Present: With the national principle stated, Lincoln then proceeds to discuss the purpose of the gathering at Gettysburg. He returns his audience from the halls of Philadelphia to the great war engulfing the nation and the spilled blood still soaking into that solemn battlefield. Another blogger, Nick Morgan, points out that the speech powerfully repeats the rather simple word “here.” Lincoln also drives the location and the immediate objective home with his famous three-tiered line (another powerful repetition): “we cannot dedicate, we cannot consecrate, we cannot hallow this ground.” To stand where the heroes of Gettysburg stood, or even to recall the meaning of the Civil War, is truly an incredible burden.

Reading this part of the speech makes you wonder – like the viewer in the middle of the gore-infested cyclorama at Gettysburg – how we can possibly honor the heroes of this war? How can we be fit for that task?

Future: But then Lincoln finishes the speech with an astounding vision, a response to that feeling of impotence: we must dedicate ourselves to completing the task of those who’ve died fighting for our national faith in human equality. If we heed this message, we can ensure

“that these dead have not died in vain: that this nation under G-d shall have a new birth of freedom; and that the government by the people, for the people, shall not perish from the earth.”

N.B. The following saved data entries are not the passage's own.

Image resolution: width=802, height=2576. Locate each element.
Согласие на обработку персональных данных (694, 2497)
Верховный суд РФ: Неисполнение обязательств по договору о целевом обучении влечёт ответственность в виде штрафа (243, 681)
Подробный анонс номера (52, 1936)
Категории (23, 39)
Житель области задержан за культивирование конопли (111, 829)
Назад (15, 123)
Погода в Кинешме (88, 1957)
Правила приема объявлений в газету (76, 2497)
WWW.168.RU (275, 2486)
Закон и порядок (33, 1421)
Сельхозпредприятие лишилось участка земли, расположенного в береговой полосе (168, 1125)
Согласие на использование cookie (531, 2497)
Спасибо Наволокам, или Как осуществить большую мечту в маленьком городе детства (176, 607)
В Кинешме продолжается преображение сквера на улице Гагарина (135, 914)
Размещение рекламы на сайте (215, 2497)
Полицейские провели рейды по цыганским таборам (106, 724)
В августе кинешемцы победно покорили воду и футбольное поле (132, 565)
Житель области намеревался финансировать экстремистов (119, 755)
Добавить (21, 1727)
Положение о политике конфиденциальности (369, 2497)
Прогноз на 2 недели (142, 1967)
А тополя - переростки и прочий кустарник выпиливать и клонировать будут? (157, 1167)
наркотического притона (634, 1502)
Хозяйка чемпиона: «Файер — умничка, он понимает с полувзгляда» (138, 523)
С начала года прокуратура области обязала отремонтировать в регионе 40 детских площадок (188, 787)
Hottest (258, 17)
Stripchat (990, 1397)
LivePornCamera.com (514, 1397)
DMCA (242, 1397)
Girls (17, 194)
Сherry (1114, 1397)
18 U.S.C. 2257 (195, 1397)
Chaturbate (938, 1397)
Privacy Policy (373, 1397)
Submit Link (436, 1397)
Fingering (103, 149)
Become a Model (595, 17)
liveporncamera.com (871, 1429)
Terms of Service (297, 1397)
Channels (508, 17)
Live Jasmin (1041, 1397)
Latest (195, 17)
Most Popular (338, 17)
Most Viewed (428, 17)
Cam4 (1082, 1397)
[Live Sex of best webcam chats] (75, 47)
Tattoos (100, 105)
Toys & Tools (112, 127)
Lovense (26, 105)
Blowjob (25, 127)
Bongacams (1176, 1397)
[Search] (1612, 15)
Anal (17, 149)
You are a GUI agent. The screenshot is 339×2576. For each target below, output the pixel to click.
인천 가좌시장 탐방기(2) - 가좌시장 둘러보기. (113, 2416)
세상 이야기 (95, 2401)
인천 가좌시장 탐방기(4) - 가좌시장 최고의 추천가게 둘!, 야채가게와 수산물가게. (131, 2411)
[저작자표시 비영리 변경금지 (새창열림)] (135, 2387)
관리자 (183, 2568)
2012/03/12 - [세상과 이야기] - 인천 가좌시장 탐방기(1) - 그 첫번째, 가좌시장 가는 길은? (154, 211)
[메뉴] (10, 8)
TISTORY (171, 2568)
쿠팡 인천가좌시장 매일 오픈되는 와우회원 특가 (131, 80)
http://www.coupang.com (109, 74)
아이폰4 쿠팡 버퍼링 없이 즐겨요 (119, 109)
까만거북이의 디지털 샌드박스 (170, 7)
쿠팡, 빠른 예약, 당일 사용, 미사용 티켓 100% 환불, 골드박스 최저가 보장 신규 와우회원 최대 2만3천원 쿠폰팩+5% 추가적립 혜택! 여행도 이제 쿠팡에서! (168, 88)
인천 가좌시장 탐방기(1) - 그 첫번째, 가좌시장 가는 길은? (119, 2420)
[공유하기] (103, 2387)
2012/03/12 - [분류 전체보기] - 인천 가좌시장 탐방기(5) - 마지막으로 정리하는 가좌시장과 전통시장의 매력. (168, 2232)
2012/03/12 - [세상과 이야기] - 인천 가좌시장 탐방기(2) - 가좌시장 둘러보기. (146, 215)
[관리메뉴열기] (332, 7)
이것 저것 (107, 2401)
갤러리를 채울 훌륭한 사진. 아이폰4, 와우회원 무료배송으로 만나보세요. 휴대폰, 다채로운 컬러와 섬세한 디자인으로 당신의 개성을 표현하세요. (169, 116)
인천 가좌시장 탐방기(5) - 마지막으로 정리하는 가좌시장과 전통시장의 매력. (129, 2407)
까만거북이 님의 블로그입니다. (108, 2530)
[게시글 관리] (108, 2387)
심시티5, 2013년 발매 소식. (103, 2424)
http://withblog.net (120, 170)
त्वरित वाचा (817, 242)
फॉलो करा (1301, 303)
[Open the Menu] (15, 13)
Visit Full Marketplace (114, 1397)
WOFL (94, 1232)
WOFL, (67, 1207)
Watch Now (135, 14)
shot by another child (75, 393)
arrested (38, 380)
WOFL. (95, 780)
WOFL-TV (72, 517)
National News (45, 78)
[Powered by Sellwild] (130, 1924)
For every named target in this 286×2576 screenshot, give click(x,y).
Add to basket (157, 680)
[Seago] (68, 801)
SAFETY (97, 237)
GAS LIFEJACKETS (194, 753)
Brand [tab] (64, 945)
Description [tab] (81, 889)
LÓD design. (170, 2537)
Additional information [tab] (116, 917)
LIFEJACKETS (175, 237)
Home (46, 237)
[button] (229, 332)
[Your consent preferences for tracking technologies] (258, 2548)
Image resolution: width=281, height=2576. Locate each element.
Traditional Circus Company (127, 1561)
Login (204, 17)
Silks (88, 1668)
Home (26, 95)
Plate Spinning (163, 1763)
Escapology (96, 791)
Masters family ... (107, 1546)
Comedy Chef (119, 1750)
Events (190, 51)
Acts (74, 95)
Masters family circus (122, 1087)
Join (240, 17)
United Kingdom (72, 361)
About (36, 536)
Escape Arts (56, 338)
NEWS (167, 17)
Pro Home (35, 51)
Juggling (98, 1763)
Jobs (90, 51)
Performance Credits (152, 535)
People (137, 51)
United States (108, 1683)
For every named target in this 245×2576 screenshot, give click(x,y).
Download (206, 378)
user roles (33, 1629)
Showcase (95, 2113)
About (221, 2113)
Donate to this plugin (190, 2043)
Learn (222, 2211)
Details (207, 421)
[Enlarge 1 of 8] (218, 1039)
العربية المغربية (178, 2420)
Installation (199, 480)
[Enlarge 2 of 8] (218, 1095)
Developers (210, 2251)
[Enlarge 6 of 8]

This cyclorama type of speech lends Lincoln’s words the great gift of longevity, of retaining meaning even after the central point – the battlefield itself – has been largely forgotten. Gettysburg is no longer known for shifting the winds in the Civil War; it is known for the great re-dedication of our national faith that occurred in the wake of the battle.


Connors, Tiffany. “How the Gettysburg Address Worked.” HowStuffWorks.

“The Gettysburg Cyclorama.” National Park Service.

Morgan, Nick. “The Greatest 250-Word Speech Ever Written.” Public Words. April 15, 2009.

Zimmer, John. “The Gettysburg Address: An Analysis.” Manner of Speaking. November 19, 2010.